The Gull-billed Tern (Gelochelidon nilotica) is an uncommon to common resident along the Texas coastline with fewer birds present during the winter. They tend to stay within 50 miles of the coastline and the majority of records further inland are associated with tropical systems. Although they are predominantly a coastal species, they are frequently seen in the South Texas Brush Country and small populations have existed along the western Rio Grande Valley at Falcon Lake and Lake Casa Blanca.

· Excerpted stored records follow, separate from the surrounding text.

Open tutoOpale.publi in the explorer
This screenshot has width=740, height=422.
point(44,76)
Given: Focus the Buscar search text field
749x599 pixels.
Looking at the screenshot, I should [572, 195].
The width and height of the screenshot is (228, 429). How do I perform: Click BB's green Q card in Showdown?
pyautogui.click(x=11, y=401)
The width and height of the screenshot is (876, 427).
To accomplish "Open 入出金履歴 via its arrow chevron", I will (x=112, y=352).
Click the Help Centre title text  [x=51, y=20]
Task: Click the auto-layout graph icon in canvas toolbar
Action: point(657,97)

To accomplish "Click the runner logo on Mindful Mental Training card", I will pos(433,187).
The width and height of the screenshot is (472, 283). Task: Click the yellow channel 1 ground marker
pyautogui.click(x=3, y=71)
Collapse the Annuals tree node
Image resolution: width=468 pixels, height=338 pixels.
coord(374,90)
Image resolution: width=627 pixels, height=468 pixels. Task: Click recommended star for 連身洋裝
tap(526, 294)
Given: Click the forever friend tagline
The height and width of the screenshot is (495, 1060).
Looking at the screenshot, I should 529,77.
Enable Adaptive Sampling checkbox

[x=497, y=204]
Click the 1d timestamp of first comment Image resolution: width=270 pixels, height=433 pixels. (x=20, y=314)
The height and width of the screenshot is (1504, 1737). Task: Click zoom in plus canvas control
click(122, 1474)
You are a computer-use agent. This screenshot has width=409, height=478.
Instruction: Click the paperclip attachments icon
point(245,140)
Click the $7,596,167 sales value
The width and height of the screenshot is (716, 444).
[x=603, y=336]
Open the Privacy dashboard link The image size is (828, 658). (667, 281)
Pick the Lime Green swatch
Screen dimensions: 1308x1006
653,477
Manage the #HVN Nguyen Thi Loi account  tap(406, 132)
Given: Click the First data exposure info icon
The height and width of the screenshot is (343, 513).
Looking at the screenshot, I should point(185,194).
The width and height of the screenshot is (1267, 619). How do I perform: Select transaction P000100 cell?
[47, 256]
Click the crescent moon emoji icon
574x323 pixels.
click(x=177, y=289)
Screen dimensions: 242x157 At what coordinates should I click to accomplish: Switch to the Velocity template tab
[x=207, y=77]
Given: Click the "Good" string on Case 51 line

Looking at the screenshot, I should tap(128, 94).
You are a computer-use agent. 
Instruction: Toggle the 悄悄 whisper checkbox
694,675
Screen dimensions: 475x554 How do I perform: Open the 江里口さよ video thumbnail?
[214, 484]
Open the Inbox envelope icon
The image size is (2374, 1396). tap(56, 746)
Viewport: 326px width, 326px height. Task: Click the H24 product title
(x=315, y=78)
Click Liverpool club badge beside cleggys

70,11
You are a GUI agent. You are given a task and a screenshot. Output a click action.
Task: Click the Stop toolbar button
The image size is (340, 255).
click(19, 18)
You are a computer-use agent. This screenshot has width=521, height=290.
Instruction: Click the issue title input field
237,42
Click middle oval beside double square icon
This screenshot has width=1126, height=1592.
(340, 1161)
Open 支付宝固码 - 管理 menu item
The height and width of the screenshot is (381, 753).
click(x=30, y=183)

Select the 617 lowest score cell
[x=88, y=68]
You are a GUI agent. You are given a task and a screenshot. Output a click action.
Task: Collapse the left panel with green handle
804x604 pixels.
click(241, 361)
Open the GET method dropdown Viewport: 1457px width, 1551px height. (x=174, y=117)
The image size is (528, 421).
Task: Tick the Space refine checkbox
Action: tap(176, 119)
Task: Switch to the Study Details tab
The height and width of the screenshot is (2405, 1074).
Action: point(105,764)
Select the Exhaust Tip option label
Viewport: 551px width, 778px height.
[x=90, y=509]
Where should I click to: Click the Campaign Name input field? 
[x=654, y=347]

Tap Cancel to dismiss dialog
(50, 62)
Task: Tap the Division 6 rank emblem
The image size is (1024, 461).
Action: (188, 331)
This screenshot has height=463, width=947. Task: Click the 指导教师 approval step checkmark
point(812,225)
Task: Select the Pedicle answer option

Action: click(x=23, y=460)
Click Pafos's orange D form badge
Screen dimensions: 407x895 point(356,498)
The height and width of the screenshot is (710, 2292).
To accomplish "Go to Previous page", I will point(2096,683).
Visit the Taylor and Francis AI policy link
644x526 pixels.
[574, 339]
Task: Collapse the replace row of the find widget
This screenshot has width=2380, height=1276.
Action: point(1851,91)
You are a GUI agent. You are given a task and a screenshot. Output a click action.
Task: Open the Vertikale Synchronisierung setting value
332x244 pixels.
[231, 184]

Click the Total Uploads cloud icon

The Gull-billed Tern is a member of the Gulls, Terns, and Skimmers and comes from the Laridae Family which consists of thirty-nine tern species of which thirteen have been recorded in Texas. Terns tend to be smaller and more slender than gulls and have straight pointed bills. This medium-sized Gull-billed Tern is most easily separated from other terns by its thick black bill which resembles the bill size and shape of a gull (thus the name). They also have long black legs and during breeding season a dark black cap with dark trailing edges on the long winged primaries. Their short tail is slightly forked. A non-breeding adult lacks the black cap and has a gray eye-patch while the juvenile’s bill is not completely dark and has some plain grayish markings on the back and head. Their typical weight is 6 oz or 170 grams. Their call sounds like “kayWek” and the alarm call is a rapidly repeated “aah”.
Unlike most terns, the Gull-billed Tern has a broad diet and does not depend on fish. It commonly feeds on insects, small crabs, and other prey plucked from the water, mud flats, air, or even bushes. It is also known to eat small chicks of other tern species. Most terns feed by dive foraging into the water, but it is rare to see a Gull-billed Tern dive forage for food. Although mostly restricted to salt water habitats in North America, the Gull-billed Tern is found in a variety of fresh water habitats across Eurasia. The oldest recorded Gull-billed Tern lived to be at least 20 years old and was found in California.